TEXT SHOWN
----

I think the obvious extreme is a detailed microscopic model that reproduces human behavior without using the intentional stance—is this a model that doesn’t generate itself, or is this a model that assigns agency to some humans?
It would generate itself given enough compute, but you can’t, as a human, use physics to predict that humans will invent physics, without using some agency concept. Anyway, there are decision theoretic issues with modeling yourself as a pure mechanism; to make decisions, you think of yourself as controlling what this mechanism does. (This is getting somewhat speculative; I guess my main point here is that you, in practice, have to use the intentional stance to actually predict human behavior as complex as making models of humans, which doesn’t mean an AI would)
Does it seem clear to you that if you model a human as a somewhat complicated thermostat (perhaps making decisions according to some kind of flowchart) then you aren’t going to predict that a human would write a post about humans being somewhat complicated thermostats?
There’s wanting, and then there’s Wanting.
When I say “suppose you want something” I mean “actual wanting” with respect to the purposes of this conversation, which might map to your Wanting. It’s hard to specify exactly. The thing I’m saying here is that a notion of what “wanting” is is implicit in many discourses, including discourse on what AI we should build (notice the word “should” in that sentence).

----

TASK TO CARRY OUT
From the thread above on modeling humans without the intentional stance, extract everything from "Does it seem" down to "then there’s Wanting.", word for word.

----

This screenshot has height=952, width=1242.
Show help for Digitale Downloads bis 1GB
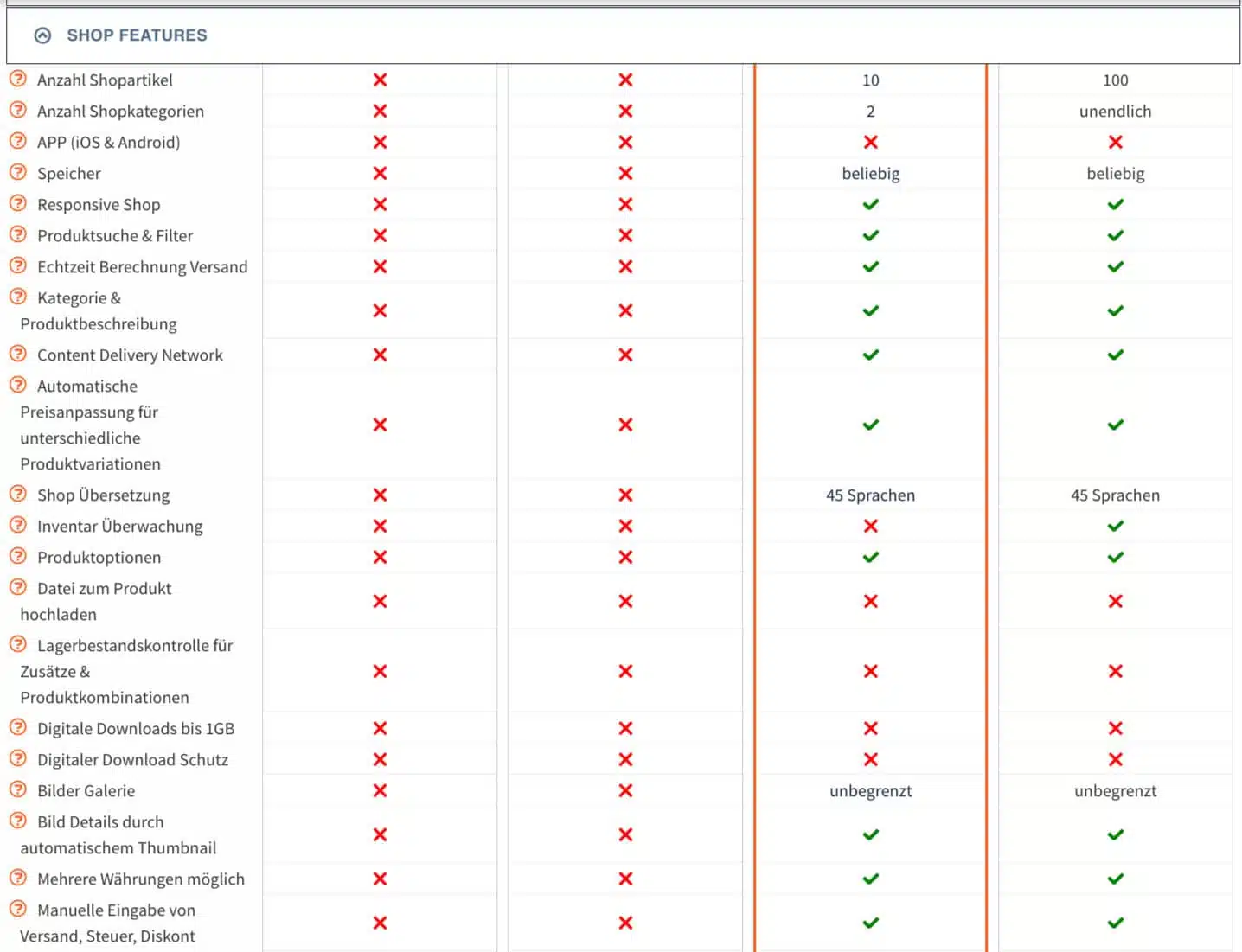click(x=18, y=727)
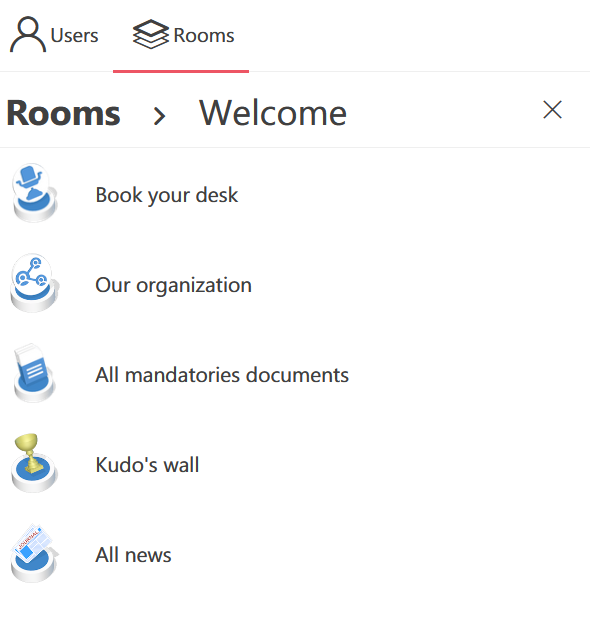This screenshot has height=625, width=590.
Task: Click the breadcrumb chevron arrow
Action: pos(159,116)
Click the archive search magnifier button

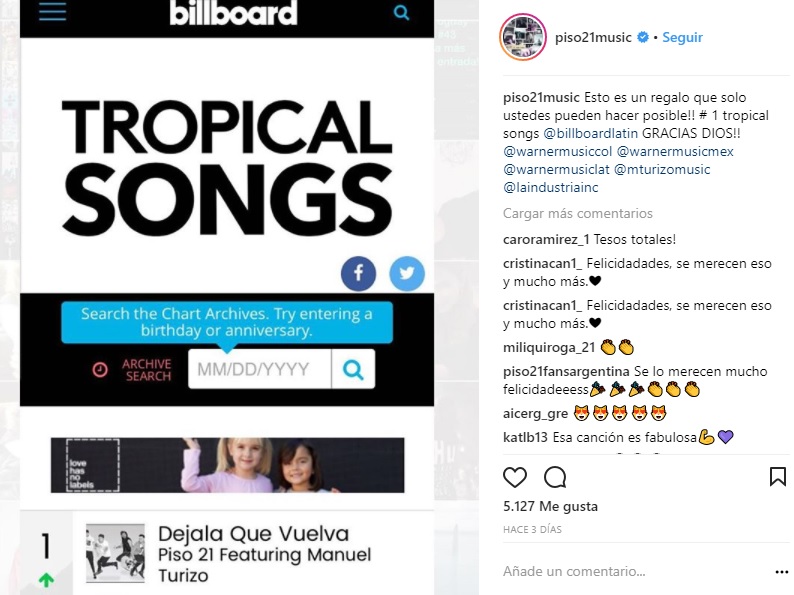point(353,369)
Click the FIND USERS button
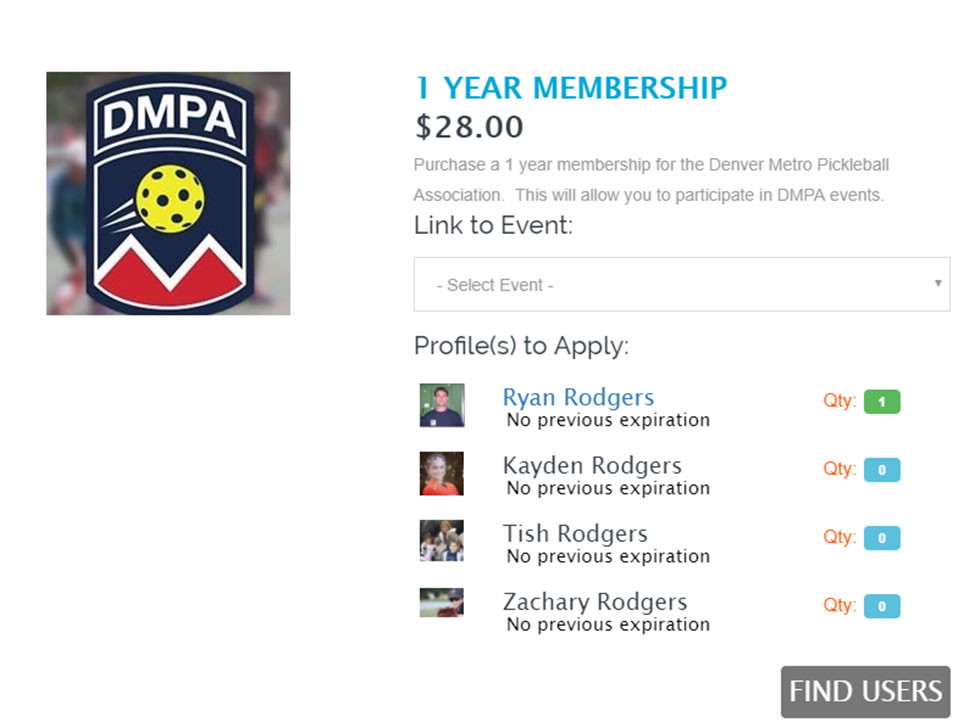 click(866, 692)
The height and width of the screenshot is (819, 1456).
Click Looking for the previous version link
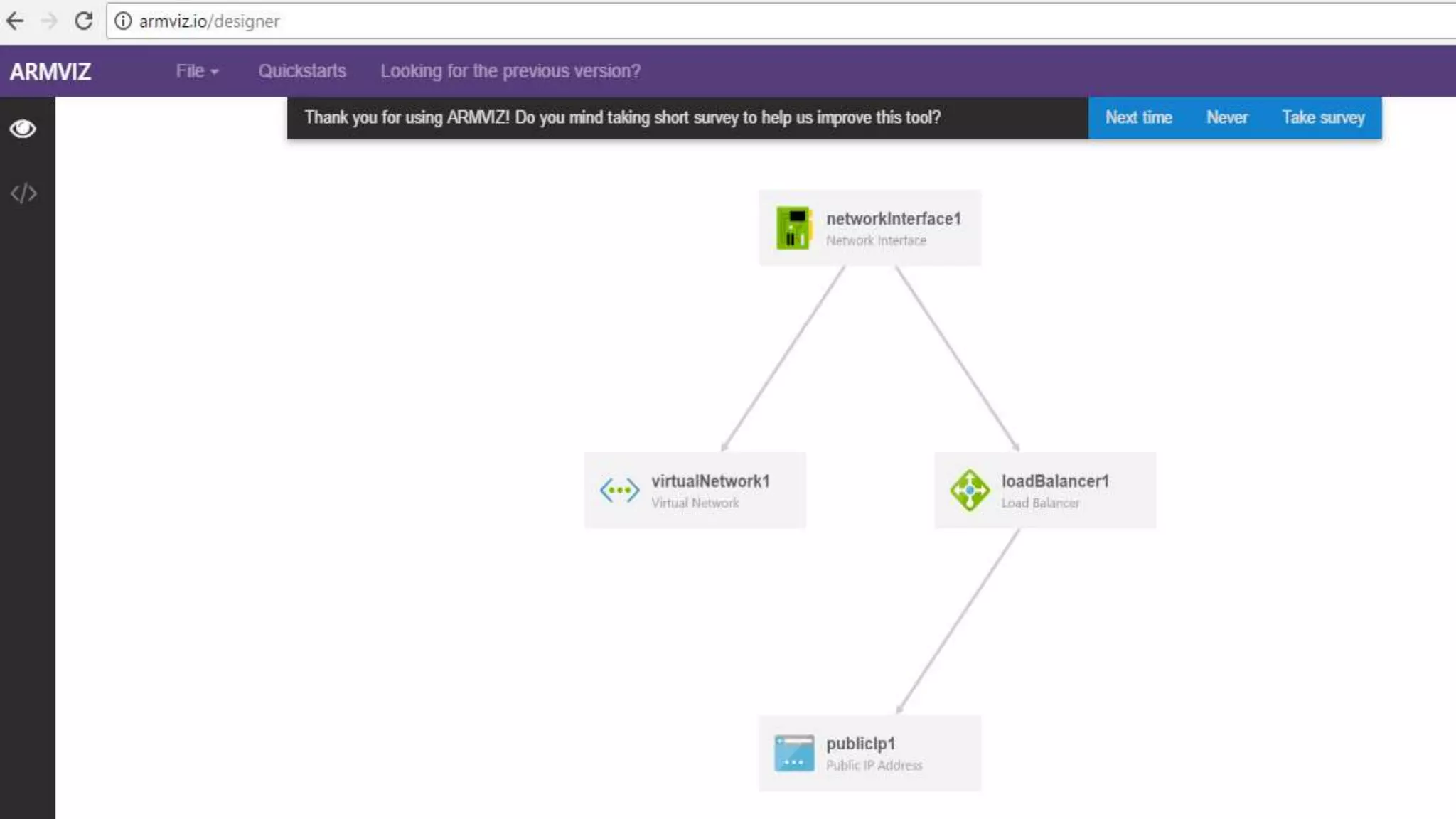pyautogui.click(x=510, y=71)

----

RIGHT ANSWER
Does it seem clear to you that if you model a human as a somewhat complicated thermostat (perhaps making decisions according to some kind of flowchart) then you aren’t going to predict that a human would write a post about humans being somewhat complicated thermostats?
There’s wanting, and then there’s Wanting.